Sa Calobra Climb, Mallorca


Recently we headed over to Mallorca and the Sa Calobra climb for a long weekend with 3 days of riding and some Winter sun. We picked a good time as it snowed at home. The temperature in Mallorca crept up gradually to 21 degrees by the last day. By going at the end of January we managed to pay a visit before any of the tourist seasons started. The cycling one and the holidaymakers one – this has some advantages and disadvantages.

By going when we did, we avoided having reams of traffic on any of the roads. The road down to Sa Calobra gets infested with coaches making their way to the beach at the bottom. This would somewhat ruin the fun of the descent for a cyclist and complicate things whilst going back uphill. The disadvantages were that some shops/cafes were shut and most of the stuff normally open for cyclists was shut too. The place we hired our bikes from is open daily from February onwards. But in January was open only for us to collect and drop off our bikes. One of the big goals of our Mallorca cycling, Sa Colobra, was much quieter than normal as it was out of season.

Our Mallorca hire bikes

We hired from Pro Cycle Hire, based in Port de Pollenca. We both wanted to try out Di2 electronic gears. It was an option on the hire bikes but not something that we have on our bikes at home. It felt a bit weird to begin with, pressing a button instead of pushing a lever. They don’t give you the same feedback that the gear is about to change. It was certainly noticeable though on a longer ride that it reduced the effort needed to change gears. Particularly for Hannah whose wrist usually hurts when making front derailleur gear changes.

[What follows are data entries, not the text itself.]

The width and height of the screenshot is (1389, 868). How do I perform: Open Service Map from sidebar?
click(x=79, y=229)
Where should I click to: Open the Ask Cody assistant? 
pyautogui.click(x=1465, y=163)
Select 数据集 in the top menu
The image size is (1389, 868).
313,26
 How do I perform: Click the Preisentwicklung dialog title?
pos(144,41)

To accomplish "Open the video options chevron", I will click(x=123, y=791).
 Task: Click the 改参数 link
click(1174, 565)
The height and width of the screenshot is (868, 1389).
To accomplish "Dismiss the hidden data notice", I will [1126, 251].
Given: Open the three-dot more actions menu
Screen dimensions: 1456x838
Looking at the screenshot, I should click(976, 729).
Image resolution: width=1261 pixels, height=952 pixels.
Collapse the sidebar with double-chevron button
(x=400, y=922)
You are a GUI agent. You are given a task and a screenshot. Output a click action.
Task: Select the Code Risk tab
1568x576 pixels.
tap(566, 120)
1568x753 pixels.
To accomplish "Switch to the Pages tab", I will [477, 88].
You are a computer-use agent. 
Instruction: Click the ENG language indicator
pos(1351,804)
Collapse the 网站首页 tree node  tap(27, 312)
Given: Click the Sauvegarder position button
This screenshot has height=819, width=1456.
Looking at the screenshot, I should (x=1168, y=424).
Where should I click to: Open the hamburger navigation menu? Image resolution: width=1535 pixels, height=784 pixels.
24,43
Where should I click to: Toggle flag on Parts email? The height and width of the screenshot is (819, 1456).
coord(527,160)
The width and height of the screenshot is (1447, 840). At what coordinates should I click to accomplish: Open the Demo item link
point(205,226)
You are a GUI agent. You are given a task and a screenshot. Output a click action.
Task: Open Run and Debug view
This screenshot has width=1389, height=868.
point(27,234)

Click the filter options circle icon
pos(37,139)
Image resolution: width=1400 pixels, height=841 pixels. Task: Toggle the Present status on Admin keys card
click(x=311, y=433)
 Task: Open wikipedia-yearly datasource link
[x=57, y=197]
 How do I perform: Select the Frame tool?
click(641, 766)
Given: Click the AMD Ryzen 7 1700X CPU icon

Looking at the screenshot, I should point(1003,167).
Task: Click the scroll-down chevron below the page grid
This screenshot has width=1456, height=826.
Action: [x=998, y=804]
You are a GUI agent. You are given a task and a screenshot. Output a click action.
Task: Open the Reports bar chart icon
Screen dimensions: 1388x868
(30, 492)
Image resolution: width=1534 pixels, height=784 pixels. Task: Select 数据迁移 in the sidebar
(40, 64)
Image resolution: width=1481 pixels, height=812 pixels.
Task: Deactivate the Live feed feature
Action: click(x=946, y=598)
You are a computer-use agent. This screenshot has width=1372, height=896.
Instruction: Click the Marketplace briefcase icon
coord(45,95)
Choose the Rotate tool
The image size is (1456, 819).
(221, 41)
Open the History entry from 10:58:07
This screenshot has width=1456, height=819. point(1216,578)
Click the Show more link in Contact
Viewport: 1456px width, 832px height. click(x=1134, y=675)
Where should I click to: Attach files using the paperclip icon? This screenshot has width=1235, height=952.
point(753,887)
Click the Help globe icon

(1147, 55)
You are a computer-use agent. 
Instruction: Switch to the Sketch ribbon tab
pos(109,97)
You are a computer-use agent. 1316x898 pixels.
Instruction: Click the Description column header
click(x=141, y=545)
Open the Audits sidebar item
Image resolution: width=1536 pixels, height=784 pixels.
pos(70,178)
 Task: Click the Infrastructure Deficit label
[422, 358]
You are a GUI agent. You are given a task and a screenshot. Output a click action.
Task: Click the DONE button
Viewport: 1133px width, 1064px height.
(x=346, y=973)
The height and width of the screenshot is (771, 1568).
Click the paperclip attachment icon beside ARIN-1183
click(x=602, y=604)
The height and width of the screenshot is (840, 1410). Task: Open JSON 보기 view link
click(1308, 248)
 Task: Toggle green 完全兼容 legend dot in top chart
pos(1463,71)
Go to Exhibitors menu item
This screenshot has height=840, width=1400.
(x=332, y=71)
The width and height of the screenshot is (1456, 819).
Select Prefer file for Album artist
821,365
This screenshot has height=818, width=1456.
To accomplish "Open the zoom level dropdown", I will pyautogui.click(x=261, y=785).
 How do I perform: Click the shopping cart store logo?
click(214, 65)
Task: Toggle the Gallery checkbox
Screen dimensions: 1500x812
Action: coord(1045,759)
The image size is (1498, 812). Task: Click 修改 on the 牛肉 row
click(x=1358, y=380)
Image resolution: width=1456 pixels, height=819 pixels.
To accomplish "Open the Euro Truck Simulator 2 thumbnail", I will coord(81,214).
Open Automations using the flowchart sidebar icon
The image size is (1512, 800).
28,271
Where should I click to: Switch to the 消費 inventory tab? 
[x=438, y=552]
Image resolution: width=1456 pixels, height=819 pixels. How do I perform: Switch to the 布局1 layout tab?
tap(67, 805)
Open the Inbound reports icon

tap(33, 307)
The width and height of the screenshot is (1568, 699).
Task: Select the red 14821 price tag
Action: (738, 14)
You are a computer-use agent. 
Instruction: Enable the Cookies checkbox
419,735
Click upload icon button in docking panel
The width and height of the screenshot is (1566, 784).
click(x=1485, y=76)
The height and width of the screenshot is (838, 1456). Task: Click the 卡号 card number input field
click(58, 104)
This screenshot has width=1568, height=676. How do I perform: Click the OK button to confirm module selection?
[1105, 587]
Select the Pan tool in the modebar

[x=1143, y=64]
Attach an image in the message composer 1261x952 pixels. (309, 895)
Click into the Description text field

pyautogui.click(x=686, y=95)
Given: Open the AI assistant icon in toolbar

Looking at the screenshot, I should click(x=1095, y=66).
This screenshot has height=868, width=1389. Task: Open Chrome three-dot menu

We sent our measurements before heading out to Mallorca, this meant they were ready to ride straight away. It also meant that my bike looked a bit weird. It had a large amount of fork tube sticking out the top to fit my requested aggressive position. The bikes were nice, light, didn’t break, didn’t puncture and never felt like a hindrance.


Getting to the Sa Calobra climb

We decided not to cycle from the coast but to park the car amongst the hills in Lluc. This made us avoid the Coll de Femenia between Pollenca and Lluc, a decent climb in itself. We drove it instead, coming across plenty of cyclists. Straight out of Lluc we had a Cat 3 climb as a nice warm-up. 6 miles after we started, we were at the base of the Coll dells Reis northbound. Think of it as sort of the reverse climb of Sa Calobra. The hairpins on this climb gave us a taste of what was to come.

Cresting the Col, a cleft in the rock gave us a view of the sea and the winding road ahead.  We also came across some Trek – Segafredo riders in their new kit. The descent down to Sa Calobra was technical and hard work in itself. Not knowing the descent, neither of us took risks but I reached the bottom first as the heavier rider. The sheer amount of hairpins meant concentration was key. The traffic was low so we could take the line we wanted through each of the corners. Once the road started straightening out, it became more fun. Especially as it didn’t look like there were as many sheer drops to worry about! We made it down without issue and treated ourselves to coffee and cake at a cafe on the beach.

Climbing up Sa Calobra

The climb back up from the village of Sa Calobra can be split into three parts. The first part takes you up to the narrow cleave in the rock. You’ll have seen it on the way down and wondered how coaches fit through there. The second part takes you from there up to the squiggly sections. It’s nice and open and eventually, you can see the final part approaching. The third and final part is all the squiggly hairpin sections, the corkscrew and the summit. Breaking the climb down in this way helps mentally tick off what you’ve done and how much is left.

The Sa Calobra climb is 5.8 miles at an average of 7%. It works out as 2,200ft of climbing all in one go. We’d agreed to ride it at our own pace, assuming that I would reach the summit first. The plan was for me to finish, turn-around, find Hannah and then ride whatever was left for the second time.

I started quickly from the beginning of the Coll del Reis sign in Sa Calobra but soon ran out of gears. Although the last one I had was perfect for nearly all of the climb. I tried to keep my heart rate at a reasonable level and the cadence around 90rpm so that I wasn’t going too fast, too early. In retrospect, I probably could have afforded to push a bit more…maybe next time.

Nearing the Top of Sa Calobra

As I ascended and started rounding corners, I could see where I had ridden from. Every now and again I could even look down and see Hannah on the other side of the valley below. Looking up, I had no-one to chase. But I could just about see the bridge of the corkscrew section very close to the summit. I could also see the long and winding path I would have to take before getting to it.

The hairpins started, surprisingly they weren’t too difficult to ride through with no massive gradient changes to power through. Riding around the outside of them definitely helps in this regard. Briefly, I saw Hannah again below before rounding a bend and going under the bridge for the corkscrew. The wind kicked in and meant I couldn’t look over the edge all the way down without getting blown around. With the top in sight, I pushed hard and made it with a time of 45 minutes and 39 seconds.